Southeast Alaska Seaplanes, Juneau. Retired airline captain, Chief Pilot Dusty Tucker pilots a renegade band of flying misfits. Meet legendary bush pilot Jake “Crash” Whitakker, equally adept at landing planes and ladies—and “crashin’ ‘em” as well; prankster pilot Ralph Olaphsen, who once set an extinct volcano ablaze on April Fool’s Day; and no-nonsense Check Airman Holly Innes, trying to cut a respectable niche in the notoriously macho bush pilot world—while escaping a dangerous past.
Amid Alaska’s volatile skies, DC and Allen face escalating challenges in and out of the cockpit. As the two cheechackos, or greenhorns, learn the ropes, they are also roped into Crash and Ralph’s hare-brained scheme, Operation Dirty Harry. Under the suspicious nose of Draconian FAA Inspector Frederick Bruner, the pilots hatch a plot to hijack and rescue a planeload of orphaned bear cubs. Moreover, mischievous Tlingit Indian Tonya Hunter, as wild and unpredictable as the land in which she lives, plays the two lovestruck cheechackos against each other.
But the true villain of the story is Mother Nature herself. Alaska’s notoriously fickle weather and rugged terrain take on a life of its own.
Can the two cheechackos survive Her relentless onslaught and launch their fledgeling airline careers?”

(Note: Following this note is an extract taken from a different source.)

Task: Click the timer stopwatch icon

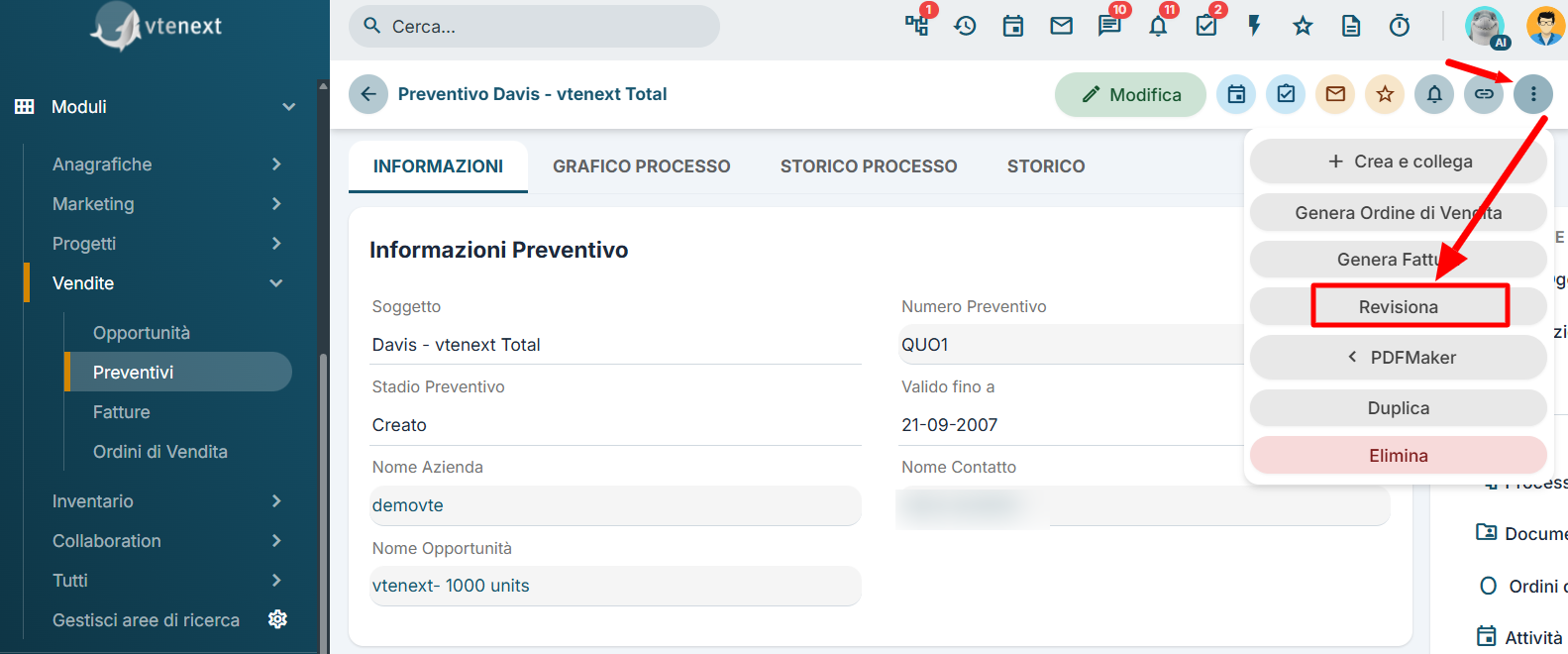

In a nutshell, I loved it. Eric is a gifted writer with a remarkable talent for telling a story. As I was turning the pages, I had to remind myself they weren’t written by one of my favorite best-selling authors. If this is the level of writing Eric has achieved on only his second novel, he has a very successful career ahead of him.
There are three points I’d like to make about The Last Bush Pilots.
First, I’m featured in the novel. No, not literally… but, I’m there. Although Eric has never met me and probably had never heard of my blog when he wrote it, I’m definitely there. I am part DC Alva and part Allen David Foley.
I was never an Alaskan bush pilot. But, I was once a young(er) man wanting to be an airline pilot. In these characters, Eric captured the early ambition, determination, and thought process of every successful pilot. As I read, forgotten feelings and emotions came to the surface. It wasn’t all that long ago that I would have done anything to get into the cockpit of an airliner. Now that I’ve endured a roller coaster career, I often overlook everything I accomplished to make this ride possible. Thank you, Eric, for reminding me of how it all started.
Second, I’ve known every character in the book. Some were acquaintances in previous jobs and others I work with today. Perhaps there are only so many different “molds” of folks who work in and around aviation? If you’re outside the aviation industry, read the story and pay attention to the characters. They are spot-on. My favorite was Inspector Bruner. The FAA has a lot of great inspectors… but, there are some who are the spitting image of ole fictional Frederick.
Finally, it’s just a great story that educates the reader about Alaska and the challenges facing those flying in America’s Final Frontier. This thriller, filled with many subplots, takes unexpected twists and turns as DC and Allen gain flying and life experience. It also provides a few good laughs along the way.
Eric left a few of the story lines unresolved at the end of the book. I’m already looking forward to the sequel.